The problem with most businesses and social media is that it’s extremely challenging to glean any real insight from the tremendous amount of data and minutia that bubbles up. Of course that’s where invaluable tools like Tailwind come in. Being able to review charts and graphs serve to illuminate trends and anomalies is the only way we can truly learn what’s worked and what needs to be improved.
Sign up for a free trial of Tailwind and start achieving real success with Pinterest. The tool costs less than $10 a month, and is worth every penny.
Optimize Your Pinterest Profile!
BUFFER
Buffer has always been one of my favorite all-around scheduling tools. It supports Twitter, Facebook Profiles, Facebook Pages, LinkedIn Profiles, LinkedIn Company Pages, Google+ Pages and Pinterest Profiles. Pinterest is available with any of the paid plans.

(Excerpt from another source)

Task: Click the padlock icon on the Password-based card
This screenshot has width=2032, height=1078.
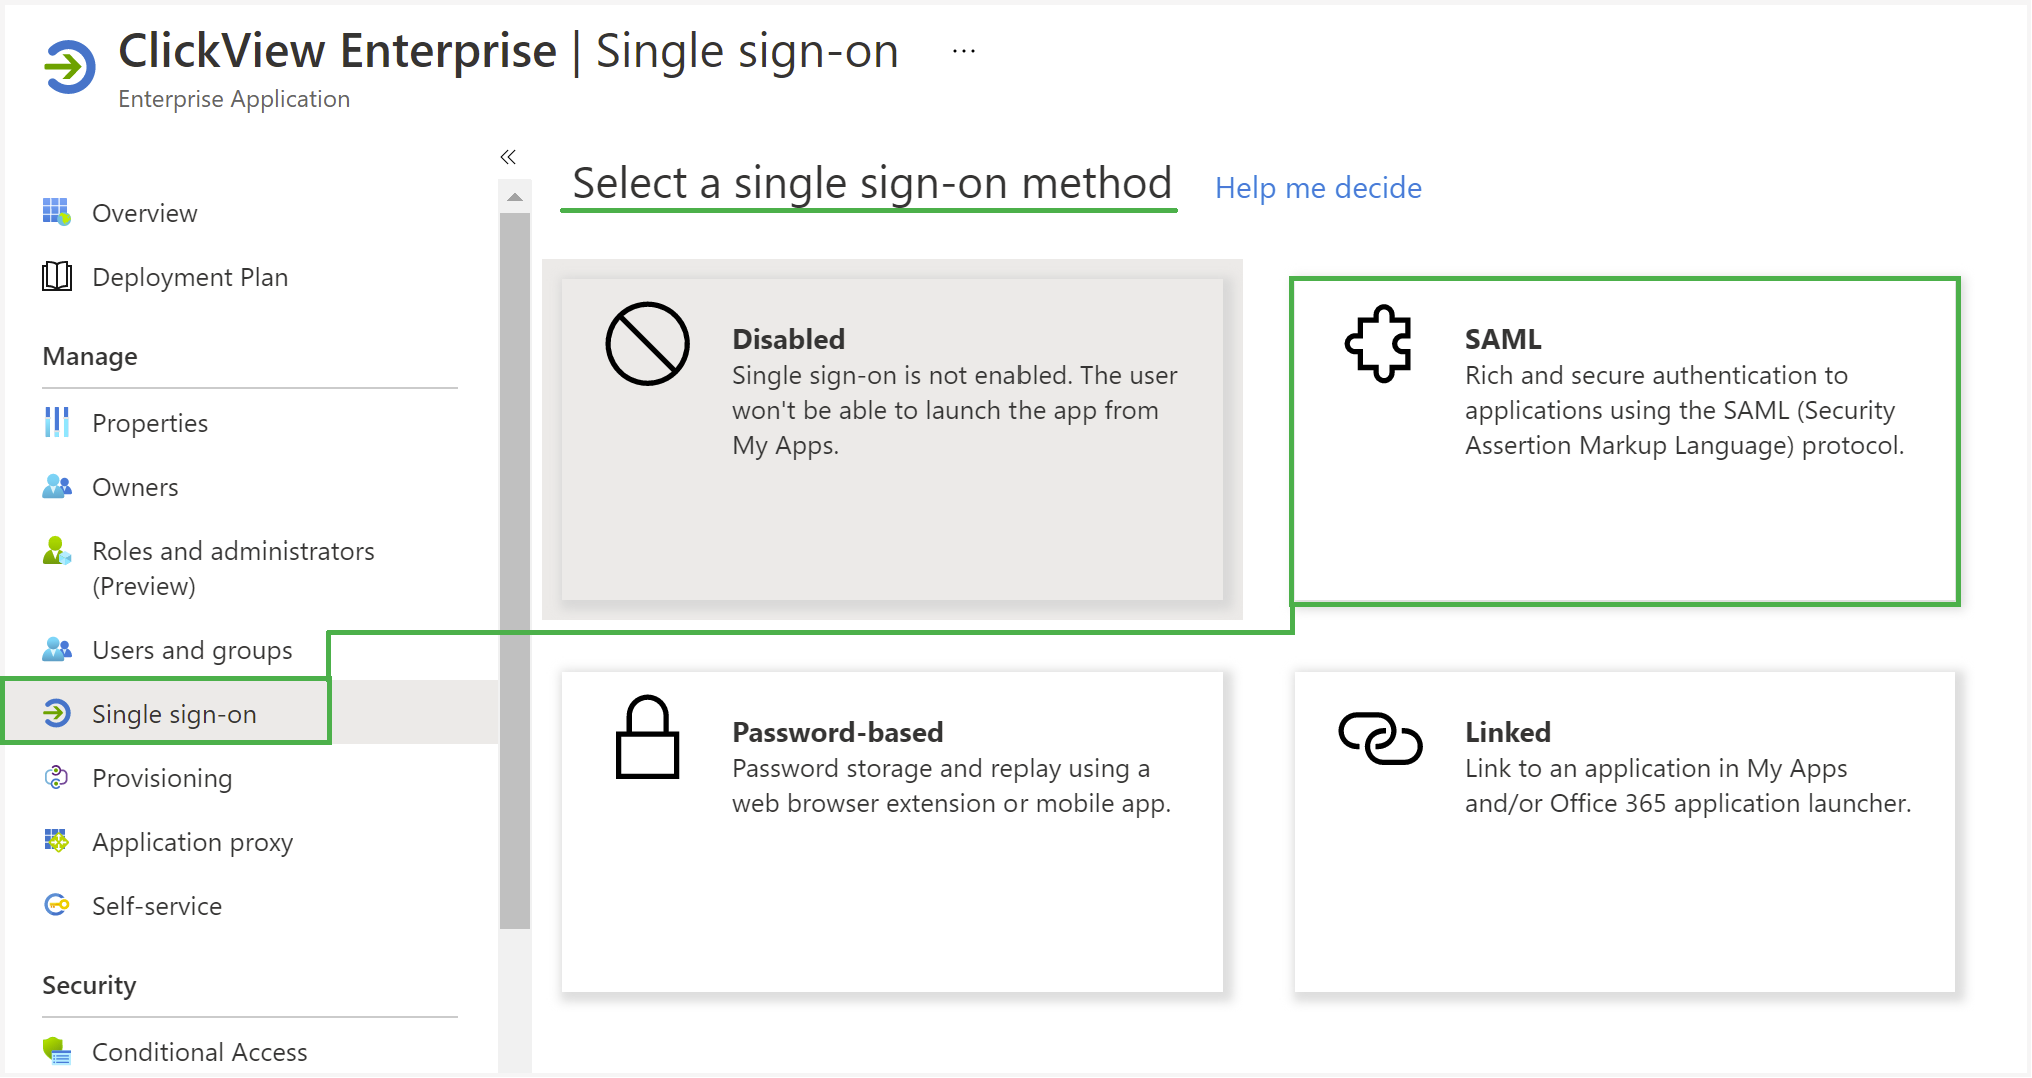Action: click(x=647, y=737)
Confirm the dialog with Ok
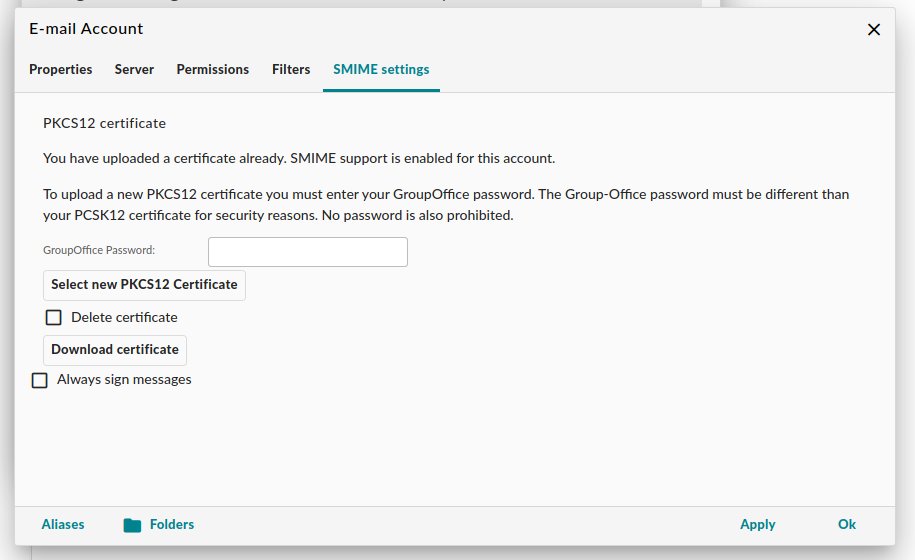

Like Tailwind, Buffer allows you to set up complex scheduling queues – as many different schedules and times as you wish – and then to queue up content for those sharing times.
There’s also a browser extension which makes it easy to schedule pins from whatever page you’re on. When you choose an image to share, and select Pinterest, you then choose whichever Board you want to pin to. You can also use the Power Scheduler to pin that image again and again later on.
At $10 a month, it’s comparably priced to Tailwind. If you’re already using Buffer for some of your other social networks, definitely consider using it for Pinterest.
CANVA
You might be surprised to see Canva listed here. Canva is a graphic design tool, isn’t it? Well, you’re right. But here’s the thing.
Taller images get more repins and engagement than shorter images.
In fact, to be specific, portrait images with an aspect ratio of 2:3 to 4:5 get repinned even more than really tall images – 60% more!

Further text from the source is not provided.